More on SSD Wear: My Other Servers

In the previous post, I discussed how much data was written and read to and from the SSDs in my bare metal server in a data center over the course of a year. While this is my main server, I do have additional smaller servers at home for other purposes. One serves as redundancy for some of my services so that in case that server in the data center fails, I can recover from it quickly by temporarily switching over to the backup server. In these servers I have SSDs that are 6 and 8 years old, so they’ve been around for a while.

Let’s start to have a look at the server at home that I use as a warm standby server and backup location for some of my services such as my Nextcloud instances. In addition, I run some private services on it, like a Mediawiki for my notes. While I’ve exchanged the server hardware over the years, I still use a 2 TB SSD I put into operation 6 years ago. The power-on hours reported by smartctl is 5.7 years (49.844 hours). Smartctl reports that over that time span, 91 TB of data was written to the drive and 40.8 TB were read from it. Compared to the 43 TB written on my main server in a single year (see previous post), that is not much. The datasheet of the drive gives an endurance of 500 TB written to the drive. So, if it came down to this, I could run the drive for another 25 years. Sounds reassuring.

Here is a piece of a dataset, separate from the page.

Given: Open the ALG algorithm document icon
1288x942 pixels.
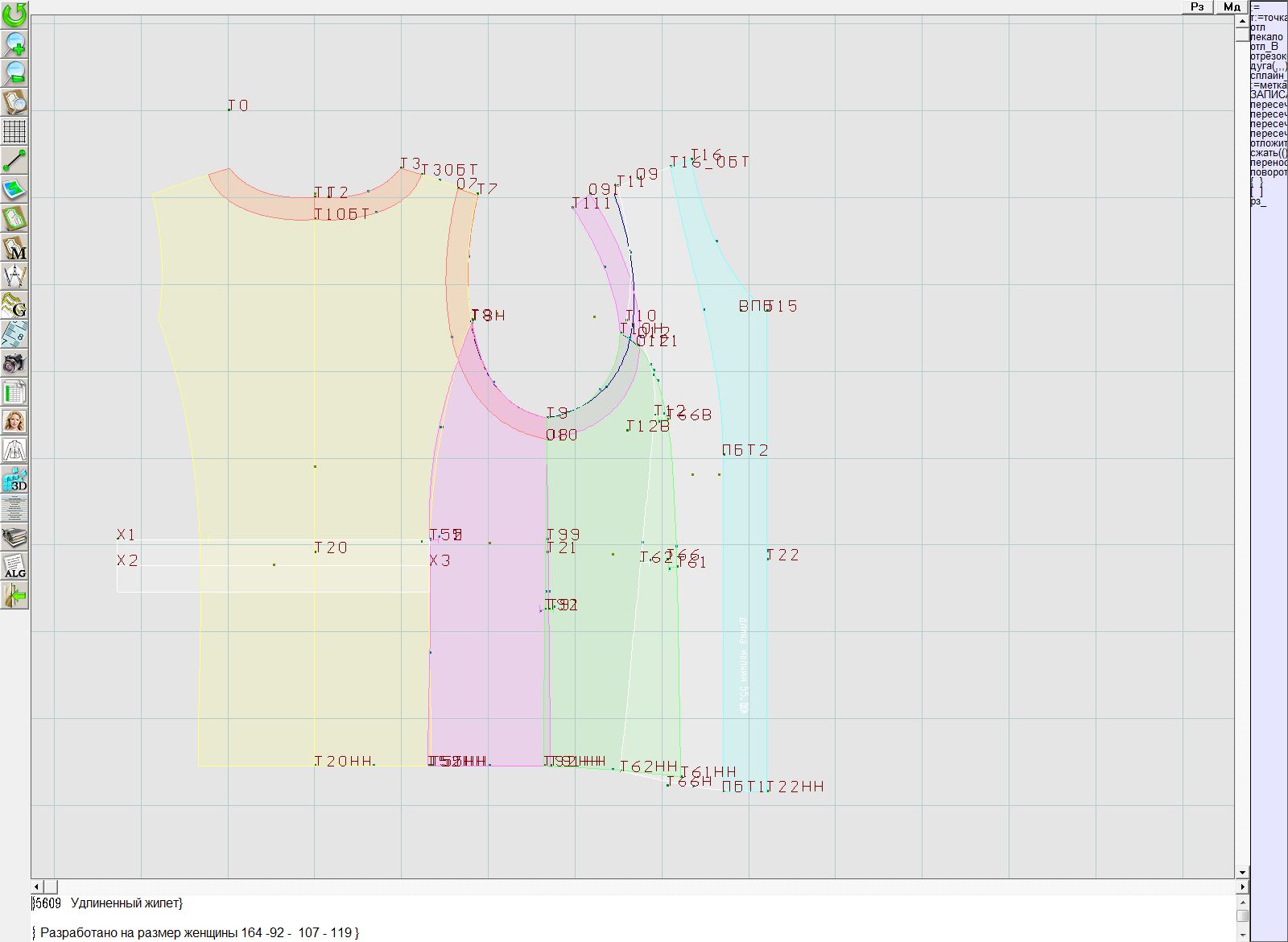Looking at the screenshot, I should click(x=14, y=566).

In addition, I have another little server I mainly use as yet another backup and spare. In this server, I use a 1 TB SSD which in the meantime has accumulated 74.593 power-on hours, which is 8.5 years! Smartctl states that 14 TB of data were written to the drive over that time. That is very little compared to drive’s endurance of 150 TB written as per the drive’s data sheet.

Overall, I was surprised that when it comes to endurance vs. data written, even the SSD in my ‘high load’ server is good for another 15 years. The drives in my other servers will last even longer, at least from a flash cell point of view. It’s much more likely, then, that the electronics of the drive rather than the flash cells will fail at some point.